Re: [DISCUSS] SPIP: Real-Time Mode in Apache Spark Structured Streaming

Mich Talebzadeh Thu, 29 May 2025 15:47:52 -0700

I think from what I have seen there are a good number of +1 responses as
opposed to quantitative discussions (based on my observations only).

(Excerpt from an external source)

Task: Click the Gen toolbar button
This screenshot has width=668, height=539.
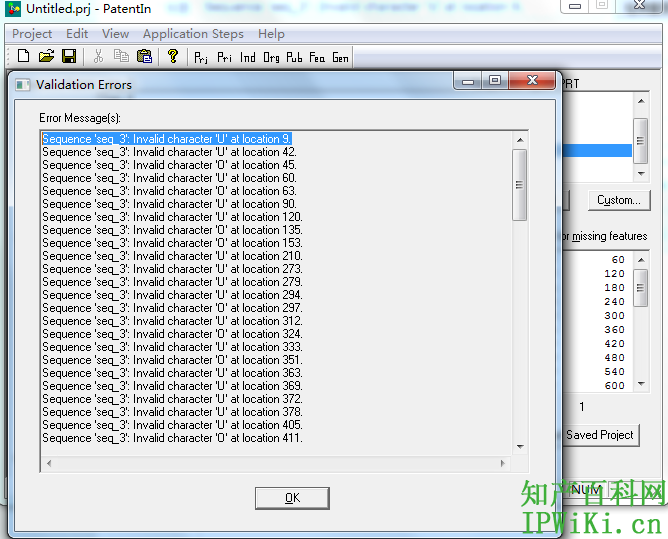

Given
the objectives of the thread, we ought to focus on what is meant by real
time compared to continuous   modes.To be fair, it is a common point of
confusion, and the terms are often used interchangeably in general
conversation, but in technical contexts, especially with streaming data
platforms, they have specific and important differences.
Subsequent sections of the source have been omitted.